Required work |
Of the entries below, return only those lines from the line with "The image size is (363, 644)." to the line with "Given: Click the yellow", exactly, both included.

Dataset excerpts |
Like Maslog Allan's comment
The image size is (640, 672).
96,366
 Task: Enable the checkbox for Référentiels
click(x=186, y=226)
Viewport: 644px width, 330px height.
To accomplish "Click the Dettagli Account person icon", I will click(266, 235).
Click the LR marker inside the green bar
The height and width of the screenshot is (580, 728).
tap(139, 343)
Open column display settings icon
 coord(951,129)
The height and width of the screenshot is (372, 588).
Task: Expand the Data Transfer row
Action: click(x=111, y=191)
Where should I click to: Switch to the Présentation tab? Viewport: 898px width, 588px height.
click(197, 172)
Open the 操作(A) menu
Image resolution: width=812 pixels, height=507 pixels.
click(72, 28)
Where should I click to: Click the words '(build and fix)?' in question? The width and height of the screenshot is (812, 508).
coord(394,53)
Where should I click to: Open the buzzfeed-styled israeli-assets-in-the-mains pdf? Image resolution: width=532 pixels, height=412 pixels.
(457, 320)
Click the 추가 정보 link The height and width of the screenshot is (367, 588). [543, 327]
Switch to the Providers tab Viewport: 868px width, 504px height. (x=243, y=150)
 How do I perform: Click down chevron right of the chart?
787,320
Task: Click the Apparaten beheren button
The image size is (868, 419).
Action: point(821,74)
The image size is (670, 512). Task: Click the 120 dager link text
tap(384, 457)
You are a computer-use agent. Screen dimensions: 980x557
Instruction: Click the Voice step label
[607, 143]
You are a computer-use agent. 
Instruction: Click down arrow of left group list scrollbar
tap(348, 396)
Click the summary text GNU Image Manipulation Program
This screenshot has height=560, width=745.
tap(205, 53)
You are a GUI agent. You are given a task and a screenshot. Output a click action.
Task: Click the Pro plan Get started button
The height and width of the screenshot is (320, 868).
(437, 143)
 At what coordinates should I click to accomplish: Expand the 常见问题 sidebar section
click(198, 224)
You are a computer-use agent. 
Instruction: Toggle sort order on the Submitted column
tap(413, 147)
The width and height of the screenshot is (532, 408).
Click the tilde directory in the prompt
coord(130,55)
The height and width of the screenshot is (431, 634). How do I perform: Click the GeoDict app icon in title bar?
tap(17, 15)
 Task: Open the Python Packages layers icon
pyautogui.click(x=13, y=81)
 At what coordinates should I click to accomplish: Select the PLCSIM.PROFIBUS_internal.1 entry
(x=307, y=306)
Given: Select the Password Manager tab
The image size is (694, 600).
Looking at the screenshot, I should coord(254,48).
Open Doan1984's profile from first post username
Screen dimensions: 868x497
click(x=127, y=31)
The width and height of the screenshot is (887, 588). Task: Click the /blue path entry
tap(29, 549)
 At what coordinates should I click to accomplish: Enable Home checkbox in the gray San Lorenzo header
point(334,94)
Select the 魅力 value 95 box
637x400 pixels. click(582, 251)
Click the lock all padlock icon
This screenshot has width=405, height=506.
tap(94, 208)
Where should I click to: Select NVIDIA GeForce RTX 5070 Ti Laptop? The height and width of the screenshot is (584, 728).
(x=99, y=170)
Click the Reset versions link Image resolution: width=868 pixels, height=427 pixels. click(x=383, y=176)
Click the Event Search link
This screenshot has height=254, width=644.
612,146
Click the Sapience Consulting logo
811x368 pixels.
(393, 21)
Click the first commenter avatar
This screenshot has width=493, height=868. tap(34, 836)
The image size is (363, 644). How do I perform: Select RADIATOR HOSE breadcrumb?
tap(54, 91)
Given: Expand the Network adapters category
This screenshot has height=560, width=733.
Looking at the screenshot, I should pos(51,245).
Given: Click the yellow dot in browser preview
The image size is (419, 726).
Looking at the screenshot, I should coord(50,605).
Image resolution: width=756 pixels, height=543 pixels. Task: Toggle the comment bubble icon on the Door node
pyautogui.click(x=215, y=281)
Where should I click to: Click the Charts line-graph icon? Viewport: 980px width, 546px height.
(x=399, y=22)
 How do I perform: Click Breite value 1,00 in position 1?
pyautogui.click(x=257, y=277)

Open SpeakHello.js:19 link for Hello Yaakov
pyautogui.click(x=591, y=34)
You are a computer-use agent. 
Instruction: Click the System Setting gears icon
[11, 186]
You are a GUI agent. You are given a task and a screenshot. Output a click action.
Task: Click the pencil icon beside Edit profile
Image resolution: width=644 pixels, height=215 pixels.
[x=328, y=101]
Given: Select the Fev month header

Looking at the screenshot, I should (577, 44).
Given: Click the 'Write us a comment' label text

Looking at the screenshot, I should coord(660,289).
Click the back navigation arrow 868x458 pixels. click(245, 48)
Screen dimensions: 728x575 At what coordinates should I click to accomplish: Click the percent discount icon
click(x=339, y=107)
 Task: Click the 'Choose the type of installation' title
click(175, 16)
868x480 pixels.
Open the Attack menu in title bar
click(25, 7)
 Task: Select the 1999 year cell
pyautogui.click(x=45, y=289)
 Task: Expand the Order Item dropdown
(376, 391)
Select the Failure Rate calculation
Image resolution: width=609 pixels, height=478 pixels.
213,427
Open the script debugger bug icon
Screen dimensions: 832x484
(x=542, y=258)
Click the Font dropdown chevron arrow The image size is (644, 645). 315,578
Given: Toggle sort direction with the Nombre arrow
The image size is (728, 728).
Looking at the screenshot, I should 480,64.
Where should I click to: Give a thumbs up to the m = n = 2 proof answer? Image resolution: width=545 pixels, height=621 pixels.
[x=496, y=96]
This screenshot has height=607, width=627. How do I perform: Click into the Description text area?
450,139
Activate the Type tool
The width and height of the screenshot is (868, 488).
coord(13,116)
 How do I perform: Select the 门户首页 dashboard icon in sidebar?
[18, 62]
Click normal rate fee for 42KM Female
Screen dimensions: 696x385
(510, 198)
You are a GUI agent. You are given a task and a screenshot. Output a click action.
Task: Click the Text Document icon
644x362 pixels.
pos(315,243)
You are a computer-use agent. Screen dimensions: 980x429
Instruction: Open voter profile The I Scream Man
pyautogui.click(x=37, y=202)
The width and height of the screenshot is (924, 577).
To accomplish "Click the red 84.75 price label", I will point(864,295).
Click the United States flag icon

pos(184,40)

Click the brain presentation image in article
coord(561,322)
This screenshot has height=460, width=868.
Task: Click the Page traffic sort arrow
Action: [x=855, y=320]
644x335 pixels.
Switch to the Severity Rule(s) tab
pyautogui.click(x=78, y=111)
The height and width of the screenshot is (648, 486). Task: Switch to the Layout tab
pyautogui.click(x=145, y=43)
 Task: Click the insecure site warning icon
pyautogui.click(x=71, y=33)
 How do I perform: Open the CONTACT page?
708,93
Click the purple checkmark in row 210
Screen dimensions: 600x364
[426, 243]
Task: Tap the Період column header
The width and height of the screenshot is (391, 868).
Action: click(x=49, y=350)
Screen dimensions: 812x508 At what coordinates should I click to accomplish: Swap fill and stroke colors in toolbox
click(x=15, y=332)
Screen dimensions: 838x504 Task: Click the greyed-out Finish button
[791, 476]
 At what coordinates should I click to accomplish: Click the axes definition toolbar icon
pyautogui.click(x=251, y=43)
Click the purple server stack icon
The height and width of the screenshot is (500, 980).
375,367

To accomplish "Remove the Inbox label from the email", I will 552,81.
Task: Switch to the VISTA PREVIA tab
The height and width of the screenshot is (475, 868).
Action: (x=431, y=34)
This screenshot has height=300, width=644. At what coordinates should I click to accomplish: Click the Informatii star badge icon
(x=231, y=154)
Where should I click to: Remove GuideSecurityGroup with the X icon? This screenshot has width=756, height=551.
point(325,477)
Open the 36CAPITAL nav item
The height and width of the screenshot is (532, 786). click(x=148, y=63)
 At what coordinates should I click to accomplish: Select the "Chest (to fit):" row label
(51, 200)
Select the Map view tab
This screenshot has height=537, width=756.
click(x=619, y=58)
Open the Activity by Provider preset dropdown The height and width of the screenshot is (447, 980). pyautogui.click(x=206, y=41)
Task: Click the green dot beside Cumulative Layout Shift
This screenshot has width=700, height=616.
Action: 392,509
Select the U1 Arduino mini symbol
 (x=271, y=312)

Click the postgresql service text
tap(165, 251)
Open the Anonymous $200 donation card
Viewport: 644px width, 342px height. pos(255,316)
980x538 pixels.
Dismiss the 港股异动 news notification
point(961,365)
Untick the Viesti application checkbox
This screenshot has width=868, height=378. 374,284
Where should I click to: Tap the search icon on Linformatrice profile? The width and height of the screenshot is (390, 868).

Answer to this task |
The image size is (363, 644). How do I perform: Select RADIATOR HOSE breadcrumb?
tap(54, 91)
Given: Expand the Network adapters category
This screenshot has height=560, width=733.
Looking at the screenshot, I should pos(51,245).
Given: Click the yellow dot in browser preview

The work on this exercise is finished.